Quel est l’avenir de Marine Le Pen et du RN ? Jordan Bardella est-il en capacité de remplacer Marine Le Pen ?
L.R. : Hors scénario incertain d’un jugement favorable en appel avant l’élection présidentielle, Marine Le Pen va certainement céder sa place de candidate du RN à Jordan Bardella. Mais Jordan Bardella est-il capable de remplacer Marine Le Pen ? C’est toute la question.
En interne, ce dernier n’a pas vraiment réussi à s’imposer vraiment au sein du parti, notamment pour renouveler les cadres et structurer le mouvement. Dès que Marine Le Pen s’est absentée – ce qui était le cas après le décès de son père – le parti semblait s’affaisser.
Par ailleurs, Jordan Bardella, c’est le dauphin et l’héritier de Marine Le Pen. Or la « normalisation » du parti pourrait passer par une forme de « délepénisation ». La famille Le Pen a totalement structuré ce parti, qui est très vertical, très organisé autour de sa personne, de son entourage immédiat. Il va y avoir une interrogation sur ce modèle oligarchique et sur cette verticalité, évidemment. Est-ce que Bardella va en faire les frais ? D’autres leaders du RN, comme Sébastien Chenu ou Jean-Philippe Tanguy, qui se sont imposés sur la scène médiatique, peuvent tenter de le devancer dans la course à la présidentielle. Cela supposerait pourtant une rupture avec Marine Le Pen dans un parti où les dissidents sont vite exclus. La probabilité d’une telle contestation reste donc faible.
Quid de Marion Maréchal ? Pourrait-elle prendre la relève ?
L.R. : Je n’y crois pas car elle joue la carte du trumpisme, elle met mal à l’aise au RN. L’électorat RN est trop attaché à la souveraineté de la France, il a évolué vers une forme de droite sociale éloignée du libéralisme pur et dur. L’électorat de Reconquête ! est plus bourgeois, plus âgé, plus diplômé, plus fortuné que celui du RN.
Le RN va-t-il tirer un bénéfice de ce procès ou perdre des électeurs ?
L.R. : Il est possible que certains abstentionnistes dont la sociologie est proche des électeurs du RN expriment leur mécontentement face à la condamnation de Marine Le Pen en choisissant de voter pour le futur candidat du Rassemblement national.
Mais du côté des catégories moyennes diplômées supérieures de droite qui ont voté RN au législatives de 2024, le vote pourrait se reporter sur Les Républicains.
Par ailleurs, quel que soit le candidat futur du RN, va se poser un problème de soutiens. Pour gagner une élection présidentielle, il faut avoir des appuis dans le monde économique.
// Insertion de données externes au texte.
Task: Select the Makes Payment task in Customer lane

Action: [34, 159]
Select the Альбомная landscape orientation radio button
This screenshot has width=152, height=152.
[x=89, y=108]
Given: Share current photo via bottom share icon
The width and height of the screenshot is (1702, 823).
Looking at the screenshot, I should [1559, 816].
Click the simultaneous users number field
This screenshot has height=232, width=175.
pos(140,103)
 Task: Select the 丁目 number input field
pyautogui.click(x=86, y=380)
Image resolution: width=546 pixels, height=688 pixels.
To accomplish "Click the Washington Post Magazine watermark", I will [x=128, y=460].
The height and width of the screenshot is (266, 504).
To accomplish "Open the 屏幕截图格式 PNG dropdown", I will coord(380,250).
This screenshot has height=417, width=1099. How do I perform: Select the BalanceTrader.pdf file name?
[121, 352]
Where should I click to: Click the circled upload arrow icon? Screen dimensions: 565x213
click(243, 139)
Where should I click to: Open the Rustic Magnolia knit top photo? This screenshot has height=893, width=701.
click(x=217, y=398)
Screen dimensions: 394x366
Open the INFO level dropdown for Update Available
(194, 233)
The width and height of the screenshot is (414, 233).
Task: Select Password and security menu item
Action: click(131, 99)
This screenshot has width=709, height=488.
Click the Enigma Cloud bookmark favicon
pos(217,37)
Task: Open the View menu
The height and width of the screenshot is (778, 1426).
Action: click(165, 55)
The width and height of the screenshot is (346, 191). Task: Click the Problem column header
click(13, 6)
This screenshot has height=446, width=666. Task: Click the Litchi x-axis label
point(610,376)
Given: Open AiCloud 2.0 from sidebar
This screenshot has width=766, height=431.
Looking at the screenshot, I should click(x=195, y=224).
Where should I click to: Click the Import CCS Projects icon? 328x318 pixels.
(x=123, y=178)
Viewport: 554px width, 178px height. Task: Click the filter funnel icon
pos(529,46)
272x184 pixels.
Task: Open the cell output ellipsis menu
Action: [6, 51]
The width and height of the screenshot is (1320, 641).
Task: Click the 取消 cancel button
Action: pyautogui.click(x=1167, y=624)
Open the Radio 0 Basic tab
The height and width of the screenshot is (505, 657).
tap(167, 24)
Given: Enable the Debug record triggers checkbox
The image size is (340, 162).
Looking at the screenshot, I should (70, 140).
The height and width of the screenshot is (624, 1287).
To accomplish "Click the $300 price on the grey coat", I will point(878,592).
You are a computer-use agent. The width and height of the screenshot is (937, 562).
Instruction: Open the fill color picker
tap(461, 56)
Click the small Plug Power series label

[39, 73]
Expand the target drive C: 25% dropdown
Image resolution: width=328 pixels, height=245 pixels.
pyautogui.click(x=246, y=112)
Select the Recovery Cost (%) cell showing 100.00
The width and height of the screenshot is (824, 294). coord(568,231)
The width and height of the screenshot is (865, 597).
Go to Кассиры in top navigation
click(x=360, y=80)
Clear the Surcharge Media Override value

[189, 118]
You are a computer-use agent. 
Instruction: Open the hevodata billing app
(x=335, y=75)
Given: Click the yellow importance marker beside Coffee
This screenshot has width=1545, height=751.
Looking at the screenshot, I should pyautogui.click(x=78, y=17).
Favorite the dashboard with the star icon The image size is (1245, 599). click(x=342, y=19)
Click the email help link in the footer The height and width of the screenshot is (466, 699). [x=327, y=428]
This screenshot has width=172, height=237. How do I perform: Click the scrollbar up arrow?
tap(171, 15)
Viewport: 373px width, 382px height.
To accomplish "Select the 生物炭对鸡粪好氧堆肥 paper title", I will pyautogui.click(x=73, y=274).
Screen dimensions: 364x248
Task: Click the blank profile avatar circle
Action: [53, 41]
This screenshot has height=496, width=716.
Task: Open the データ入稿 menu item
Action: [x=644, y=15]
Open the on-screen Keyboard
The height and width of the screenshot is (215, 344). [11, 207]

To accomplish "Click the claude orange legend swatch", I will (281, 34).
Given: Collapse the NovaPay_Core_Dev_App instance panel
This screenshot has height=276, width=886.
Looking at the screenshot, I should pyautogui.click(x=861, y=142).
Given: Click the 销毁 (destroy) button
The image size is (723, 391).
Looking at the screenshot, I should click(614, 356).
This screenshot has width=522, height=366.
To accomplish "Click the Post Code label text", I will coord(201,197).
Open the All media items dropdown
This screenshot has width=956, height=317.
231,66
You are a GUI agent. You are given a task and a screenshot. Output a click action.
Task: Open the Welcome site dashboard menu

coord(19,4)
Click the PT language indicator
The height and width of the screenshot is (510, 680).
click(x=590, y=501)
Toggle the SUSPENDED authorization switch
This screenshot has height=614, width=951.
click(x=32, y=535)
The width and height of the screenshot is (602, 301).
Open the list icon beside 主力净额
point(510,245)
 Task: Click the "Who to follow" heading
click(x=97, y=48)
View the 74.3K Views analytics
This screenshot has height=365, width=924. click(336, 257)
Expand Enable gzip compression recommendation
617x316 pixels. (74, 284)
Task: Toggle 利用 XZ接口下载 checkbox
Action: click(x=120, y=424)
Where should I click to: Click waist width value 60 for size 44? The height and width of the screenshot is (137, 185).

Or traîner un parti dont les principaux dirigeants ont été condamnés au pénal n’est pas une bonne carte de visite. Au fond, le RN était déjà isolé des élites sociales. Il pourrait l’être encore plus demain.
Comment l’opinion pourrait réagir à cet événement majeur qui prive des millions d’électeurs de leur candidate ? Doit-on s’attendre à des réactions populaires, éventuellement violentes ?
L.R. : Du côté de la société en général, il y aura peut-être des réactions épidermiques pendant un temps, des incidents isolés, mais je ne pense pas qu’il y ait des mouvements de masse comme dans les années 30. Le manque d’enthousiasme pour la vie politique est patent : qui va prendre des risques physiques et s’engager dans des actions violentes pour défendre un parti politique et sa représentante ? Pas grand monde je pense.